* [Goal of the exercise]: Turn the material below into a Markdown table with two columns, Row and Line, giving each nonblank line its own numbered row.

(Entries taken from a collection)

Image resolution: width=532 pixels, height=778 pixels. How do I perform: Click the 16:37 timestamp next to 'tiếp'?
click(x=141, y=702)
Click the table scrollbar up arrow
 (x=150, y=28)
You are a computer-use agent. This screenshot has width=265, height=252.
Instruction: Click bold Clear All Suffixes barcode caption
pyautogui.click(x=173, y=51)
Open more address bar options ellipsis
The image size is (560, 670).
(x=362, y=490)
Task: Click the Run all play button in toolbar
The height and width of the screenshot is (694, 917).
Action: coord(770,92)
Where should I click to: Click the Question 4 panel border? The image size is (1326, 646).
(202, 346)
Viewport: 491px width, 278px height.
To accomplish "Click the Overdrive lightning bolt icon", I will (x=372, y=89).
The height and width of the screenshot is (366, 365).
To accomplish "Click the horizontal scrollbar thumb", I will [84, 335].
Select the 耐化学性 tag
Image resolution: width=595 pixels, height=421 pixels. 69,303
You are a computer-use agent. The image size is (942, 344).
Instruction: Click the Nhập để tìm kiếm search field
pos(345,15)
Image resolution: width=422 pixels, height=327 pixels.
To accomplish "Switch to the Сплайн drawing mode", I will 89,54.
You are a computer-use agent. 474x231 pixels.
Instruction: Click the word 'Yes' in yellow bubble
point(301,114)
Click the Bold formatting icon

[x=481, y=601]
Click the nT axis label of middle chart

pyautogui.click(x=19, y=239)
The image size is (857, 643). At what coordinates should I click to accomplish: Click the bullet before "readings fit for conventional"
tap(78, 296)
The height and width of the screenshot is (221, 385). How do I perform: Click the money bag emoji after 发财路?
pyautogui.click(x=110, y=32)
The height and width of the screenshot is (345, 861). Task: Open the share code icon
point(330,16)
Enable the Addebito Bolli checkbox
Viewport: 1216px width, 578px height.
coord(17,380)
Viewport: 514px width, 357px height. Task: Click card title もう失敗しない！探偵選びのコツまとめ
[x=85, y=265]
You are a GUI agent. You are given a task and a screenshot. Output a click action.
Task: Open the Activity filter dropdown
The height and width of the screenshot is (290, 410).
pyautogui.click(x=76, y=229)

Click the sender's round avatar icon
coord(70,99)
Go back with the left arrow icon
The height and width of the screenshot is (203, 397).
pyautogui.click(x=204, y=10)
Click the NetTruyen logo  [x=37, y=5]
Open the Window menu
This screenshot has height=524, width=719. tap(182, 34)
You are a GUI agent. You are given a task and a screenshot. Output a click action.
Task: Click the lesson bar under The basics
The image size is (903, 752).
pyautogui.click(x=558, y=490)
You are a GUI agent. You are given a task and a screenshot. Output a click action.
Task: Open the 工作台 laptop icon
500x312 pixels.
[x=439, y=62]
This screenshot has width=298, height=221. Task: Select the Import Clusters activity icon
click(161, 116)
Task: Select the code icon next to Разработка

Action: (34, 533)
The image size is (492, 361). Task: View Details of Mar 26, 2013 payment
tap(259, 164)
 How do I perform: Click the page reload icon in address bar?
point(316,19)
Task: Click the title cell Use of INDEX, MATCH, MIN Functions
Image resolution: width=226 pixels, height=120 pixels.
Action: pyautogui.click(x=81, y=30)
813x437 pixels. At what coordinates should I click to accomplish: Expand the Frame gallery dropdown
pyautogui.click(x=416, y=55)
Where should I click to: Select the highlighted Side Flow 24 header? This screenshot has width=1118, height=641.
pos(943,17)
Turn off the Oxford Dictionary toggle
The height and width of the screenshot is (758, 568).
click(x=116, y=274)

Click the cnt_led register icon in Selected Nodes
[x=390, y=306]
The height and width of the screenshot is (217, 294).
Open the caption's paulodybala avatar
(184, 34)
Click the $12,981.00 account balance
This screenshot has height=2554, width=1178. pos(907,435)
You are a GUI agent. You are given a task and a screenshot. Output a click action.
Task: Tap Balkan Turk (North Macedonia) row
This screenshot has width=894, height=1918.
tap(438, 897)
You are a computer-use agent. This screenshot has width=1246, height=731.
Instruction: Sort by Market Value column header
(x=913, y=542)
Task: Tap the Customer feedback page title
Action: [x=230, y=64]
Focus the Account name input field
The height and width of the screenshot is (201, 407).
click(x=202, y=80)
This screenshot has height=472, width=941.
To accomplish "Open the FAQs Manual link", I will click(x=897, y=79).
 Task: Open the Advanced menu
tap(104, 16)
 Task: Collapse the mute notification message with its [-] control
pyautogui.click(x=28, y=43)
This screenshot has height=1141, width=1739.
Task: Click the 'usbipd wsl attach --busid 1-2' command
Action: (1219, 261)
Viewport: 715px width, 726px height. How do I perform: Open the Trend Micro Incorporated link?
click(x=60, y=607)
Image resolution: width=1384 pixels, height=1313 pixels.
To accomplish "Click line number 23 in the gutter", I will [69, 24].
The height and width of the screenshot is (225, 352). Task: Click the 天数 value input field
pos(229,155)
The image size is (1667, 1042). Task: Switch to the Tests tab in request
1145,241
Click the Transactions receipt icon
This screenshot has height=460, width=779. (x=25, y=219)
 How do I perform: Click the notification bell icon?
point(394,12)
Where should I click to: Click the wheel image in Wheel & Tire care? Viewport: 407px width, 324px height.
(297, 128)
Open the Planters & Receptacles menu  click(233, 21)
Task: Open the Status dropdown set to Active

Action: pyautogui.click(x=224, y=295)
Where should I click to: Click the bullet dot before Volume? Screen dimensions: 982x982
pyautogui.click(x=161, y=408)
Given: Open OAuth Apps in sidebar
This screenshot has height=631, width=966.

* [Task output]:
| Row | Line |
|---|---|
| 1 | Image resolution: width=532 pixels, height=778 pixels. How do I perform: Click the 16:37 timestamp next to 'tiếp'? |
| 2 | click(x=141, y=702) |
| 3 | Click the table scrollbar up arrow |
| 4 |  (x=150, y=28) |
| 5 | You are a computer-use agent. This screenshot has width=265, height=252. |
| 6 | Instruction: Click bold Clear All Suffixes barcode caption |
| 7 | pyautogui.click(x=173, y=51) |
| 8 | Open more address bar options ellipsis |
| 9 | The image size is (560, 670). |
| 10 | (x=362, y=490) |
| 11 | Task: Click the Run all play button in toolbar |
| 12 | The height and width of the screenshot is (694, 917). |
| 13 | Action: coord(770,92) |
| 14 | Where should I click to: Click the Question 4 panel border? The image size is (1326, 646). |
| 15 | (202, 346) |
| 16 | Viewport: 491px width, 278px height. |
| 17 | To accomplish "Click the Overdrive lightning bolt icon", I will (x=372, y=89). |
| 18 | The height and width of the screenshot is (366, 365). |
| 19 | To accomplish "Click the horizontal scrollbar thumb", I will [84, 335]. |
| 20 | Select the 耐化学性 tag |
| 21 | Image resolution: width=595 pixels, height=421 pixels. 69,303 |
| 22 | You are a computer-use agent. The image size is (942, 344). |
| 23 | Instruction: Click the Nhập để tìm kiếm search field |
| 24 | pos(345,15) |
| 25 | Image resolution: width=422 pixels, height=327 pixels. |
| 26 | To accomplish "Switch to the Сплайн drawing mode", I will 89,54. |
| 27 | You are a computer-use agent. 474x231 pixels. |
| 28 | Instruction: Click the word 'Yes' in yellow bubble |
| 29 | point(301,114) |
| 30 | Click the Bold formatting icon |
| 31 | [x=481, y=601] |
| 32 | Click the nT axis label of middle chart |
| 33 | pyautogui.click(x=19, y=239) |
| 34 | The image size is (857, 643). At what coordinates should I click to accomplish: Click the bullet before "readings fit for conventional" |
| 35 | tap(78, 296) |
| 36 | The height and width of the screenshot is (221, 385). How do I perform: Click the money bag emoji after 发财路? |
| 37 | pyautogui.click(x=110, y=32) |
| 38 | The height and width of the screenshot is (345, 861). Task: Open the share code icon |
| 39 | point(330,16) |
| 40 | Enable the Addebito Bolli checkbox |
| 41 | Viewport: 1216px width, 578px height. |
| 42 | coord(17,380) |
| 43 | Viewport: 514px width, 357px height. Task: Click card title もう失敗しない！探偵選びのコツまとめ |
| 44 | [x=85, y=265] |
| 45 | You are a GUI agent. You are given a task and a screenshot. Output a click action. |
| 46 | Task: Open the Activity filter dropdown |
| 47 | The height and width of the screenshot is (290, 410). |
| 48 | pyautogui.click(x=76, y=229) |
| 49 | Click the sender's round avatar icon |
| 50 | coord(70,99) |
| 51 | Go back with the left arrow icon |
| 52 | The height and width of the screenshot is (203, 397). |
| 53 | pyautogui.click(x=204, y=10) |
| 54 | Click the NetTruyen logo  [x=37, y=5] |
| 55 | Open the Window menu |
| 56 | This screenshot has height=524, width=719. tap(182, 34) |
| 57 | You are a GUI agent. You are given a task and a screenshot. Output a click action. |
| 58 | Task: Click the lesson bar under The basics |
| 59 | The image size is (903, 752). |
| 60 | pyautogui.click(x=558, y=490) |
| 61 | You are a GUI agent. You are given a task and a screenshot. Output a click action. |
| 62 | Task: Open the 工作台 laptop icon |
| 63 | 500x312 pixels. |
| 64 | [x=439, y=62] |
| 65 | This screenshot has width=298, height=221. Task: Select the Import Clusters activity icon |
| 66 | click(161, 116) |
| 67 | Task: Select the code icon next to Разработка |
| 68 | Action: (34, 533) |
| 69 | The image size is (492, 361). Task: View Details of Mar 26, 2013 payment |
| 70 | tap(259, 164) |
| 71 |  How do I perform: Click the page reload icon in address bar? |
| 72 | point(316,19) |
| 73 | Task: Click the title cell Use of INDEX, MATCH, MIN Functions |
| 74 | Image resolution: width=226 pixels, height=120 pixels. |
| 75 | Action: pyautogui.click(x=81, y=30) |
| 76 | 813x437 pixels. At what coordinates should I click to accomplish: Expand the Frame gallery dropdown |
| 77 | pyautogui.click(x=416, y=55) |
| 78 | Where should I click to: Select the highlighted Side Flow 24 header? This screenshot has width=1118, height=641. |
| 79 | pos(943,17) |
| 80 | Turn off the Oxford Dictionary toggle |
| 81 | The height and width of the screenshot is (758, 568). |
| 82 | click(x=116, y=274) |
| 83 | Click the cnt_led register icon in Selected Nodes |
| 84 | [x=390, y=306] |
| 85 | The height and width of the screenshot is (217, 294). |
| 86 | Open the caption's paulodybala avatar |
| 87 | (184, 34) |
| 88 | Click the $12,981.00 account balance |
| 89 | This screenshot has height=2554, width=1178. pos(907,435) |
| 90 | You are a GUI agent. You are given a task and a screenshot. Output a click action. |
| 91 | Task: Tap Balkan Turk (North Macedonia) row |
| 92 | This screenshot has width=894, height=1918. |
| 93 | tap(438, 897) |
| 94 | You are a computer-use agent. This screenshot has width=1246, height=731. |
| 95 | Instruction: Sort by Market Value column header |
| 96 | (x=913, y=542) |
| 97 | Task: Tap the Customer feedback page title |
| 98 | Action: [x=230, y=64] |
| 99 | Focus the Account name input field |
| 100 | The height and width of the screenshot is (201, 407). |
| 101 | click(x=202, y=80) |
| 102 | This screenshot has height=472, width=941. |
| 103 | To accomplish "Open the FAQs Manual link", I will click(x=897, y=79). |
| 104 |  Task: Open the Advanced menu |
| 105 | tap(104, 16) |
| 106 |  Task: Collapse the mute notification message with its [-] control |
| 107 | pyautogui.click(x=28, y=43) |
| 108 | This screenshot has height=1141, width=1739. |
| 109 | Task: Click the 'usbipd wsl attach --busid 1-2' command |
| 110 | Action: (1219, 261) |
| 111 | Viewport: 715px width, 726px height. How do I perform: Open the Trend Micro Incorporated link? |
| 112 | click(x=60, y=607) |
| 113 | Image resolution: width=1384 pixels, height=1313 pixels. |
| 114 | To accomplish "Click line number 23 in the gutter", I will [69, 24]. |
| 115 | The height and width of the screenshot is (225, 352). Task: Click the 天数 value input field |
| 116 | pos(229,155) |
| 117 | The image size is (1667, 1042). Task: Switch to the Tests tab in request |
| 118 | 1145,241 |
| 119 | Click the Transactions receipt icon |
| 120 | This screenshot has height=460, width=779. (x=25, y=219) |
| 121 |  How do I perform: Click the notification bell icon? |
| 122 | point(394,12) |
| 123 | Where should I click to: Click the wheel image in Wheel & Tire care? Viewport: 407px width, 324px height. |
| 124 | (297, 128) |
| 125 | Open the Planters & Receptacles menu  click(233, 21) |
| 126 | Task: Open the Status dropdown set to Active |
| 127 | Action: pyautogui.click(x=224, y=295) |
| 128 | Where should I click to: Click the bullet dot before Volume? Screen dimensions: 982x982 |
| 129 | pyautogui.click(x=161, y=408) |
| 130 | Given: Open OAuth Apps in sidebar |
| 131 | This screenshot has height=631, width=966. |